No es difícil pensar cómo todo ello puede contribuir a la construcción de un Estado social y democrático de derecho organizado en redes de política pública con producción de bienes colaterales; por ejemplo, en la integración de formación escolar y profesiones, de proyectos plurales de educación con una coherencia basal de conjunto, de redes en salud especialmente en espacios locales e interculturales. Las redes de política tienen la potencialidad de atraer experticias y recursos, pero también aspiraciones y experiencias particulares. Es decir, pueden coordinar procesos y a la vez impulsar la complementariedad entre una visión de conjunto y la subjetividad de individuos y grupos localmente situados, como en el cambio de siglo lo formuló el sociólogo Norbert Lechner [1999].
Lo anterior no se circunscribe al ámbito social, sino que se expande también al productivo. Recientemente el ministro de Hacienda, Mario Marcel, ha anunciado que la política nacional del litio será organizada en estos términos: «Se puede decir con total claridad a estas alturas que esa es una política de alianza público-privada, de asociación público-privada, de colaboración entre el sector público y el sector privado. No es ni una política de manejo estatal completo de las rentas del litio, ni va a ser una política de concesión al estilo de cualquier otra actividad minera» [MARCEL 2023]. Esta es exactamente la definición de un bien colateral producido en redes de política pública.
Bajo las condiciones actuales de alta interdependencia en la complejidad social, la construcción de un estado social y democrático de derecho no tiene que implicar un giro hacia la exclusividad estatal en la provisión de bienes públicos. La semántica histórica y la historia de las organizaciones orientadas al bienestar muestran que lo público no es propiedad privada del Estado.

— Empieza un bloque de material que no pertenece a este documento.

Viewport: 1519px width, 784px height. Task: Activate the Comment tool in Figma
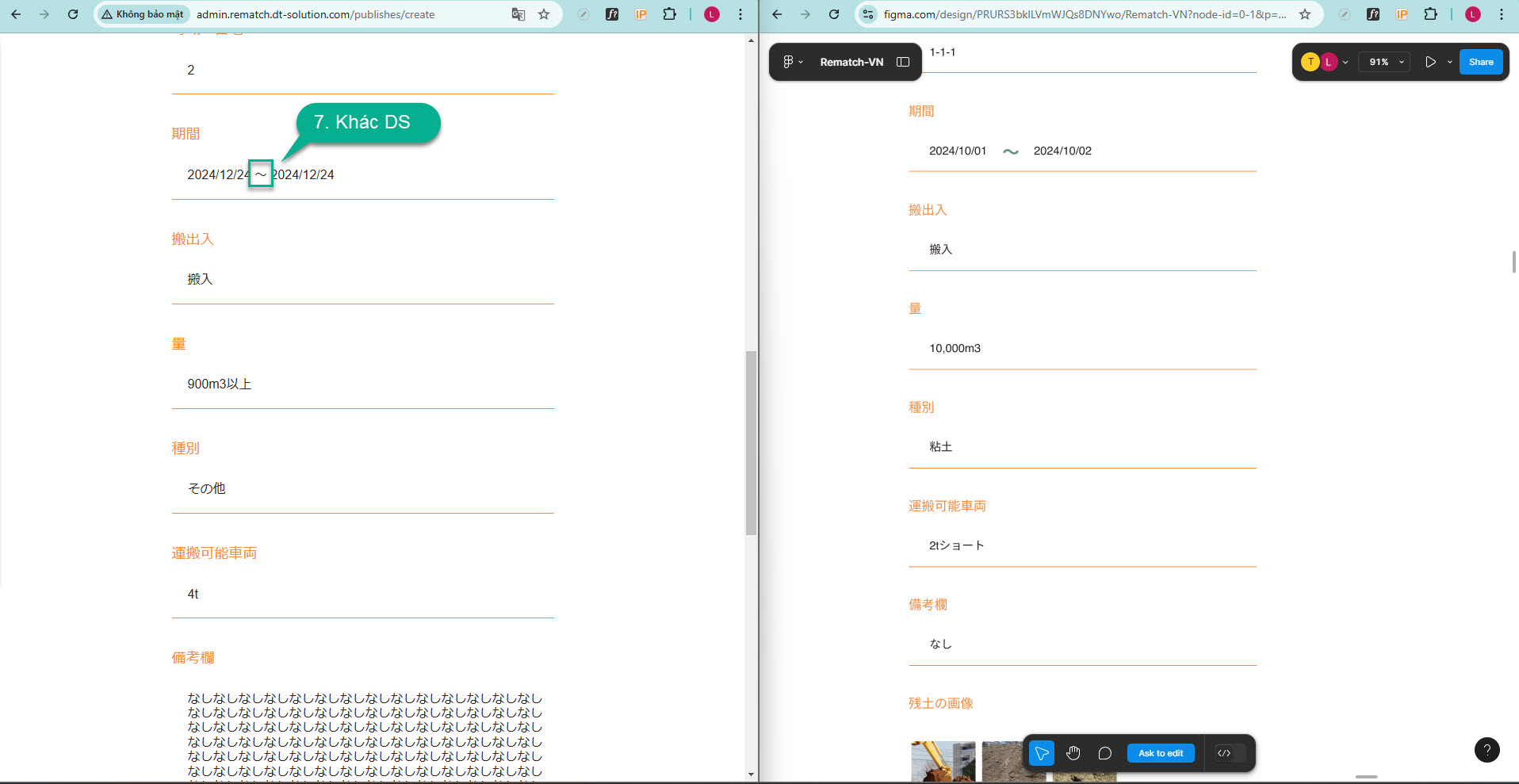1104,753
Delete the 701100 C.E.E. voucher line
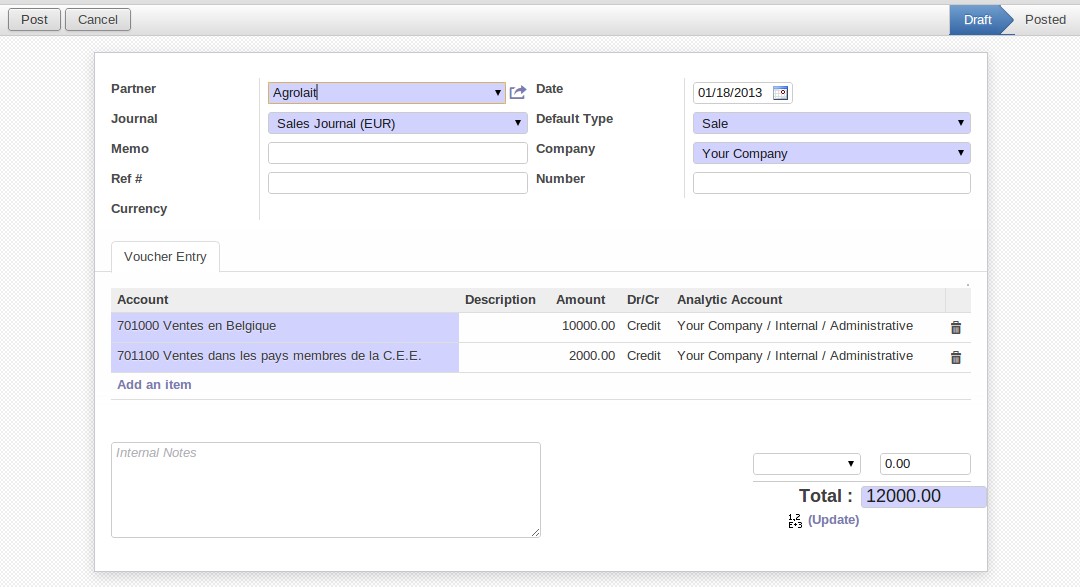The height and width of the screenshot is (587, 1080). (x=955, y=357)
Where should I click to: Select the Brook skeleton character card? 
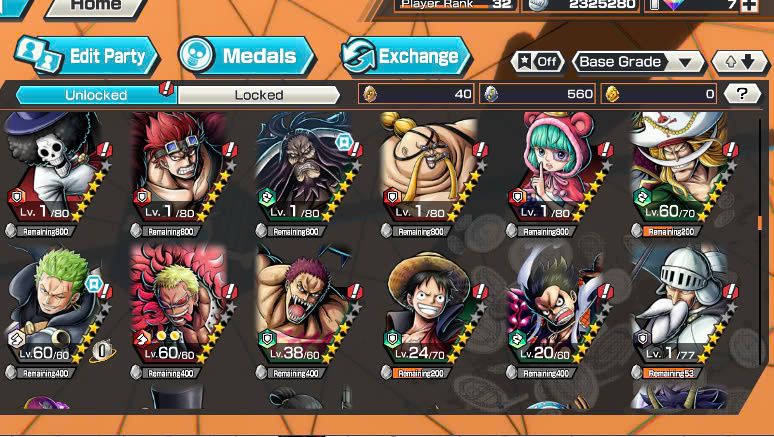point(57,167)
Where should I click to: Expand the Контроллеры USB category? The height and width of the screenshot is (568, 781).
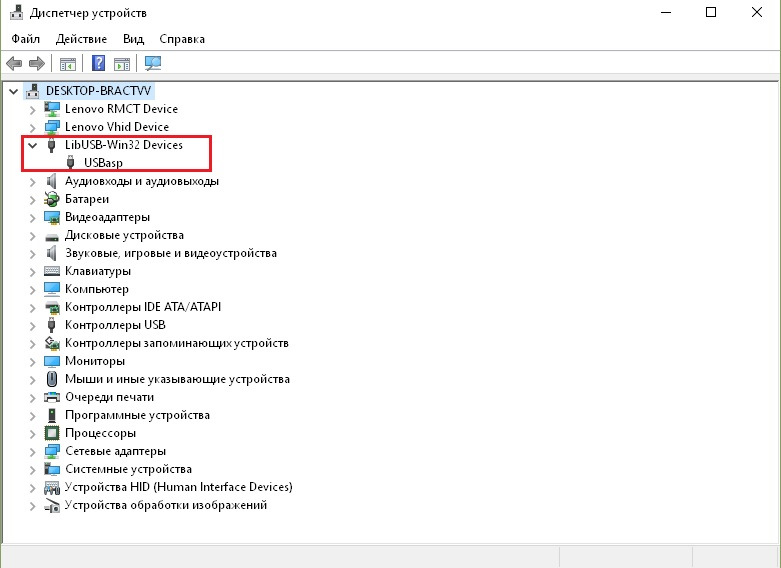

Actualmente, las democracias liberales funcionan en redes de política pública que también provisionan bienes sociales en forma de bienes colaterales donde convergen agentes privados y públicos orientados hacia una reducción de diferencias sociales. En este juego de suma positiva, los agentes privados pueden alcanzar metas individuales en tanto contribuyan colateralmente al bienestar público, y los agentes públicos pueden cumplir con su deber atrayendo experticia, financiamiento y sensibilidad local a lo público.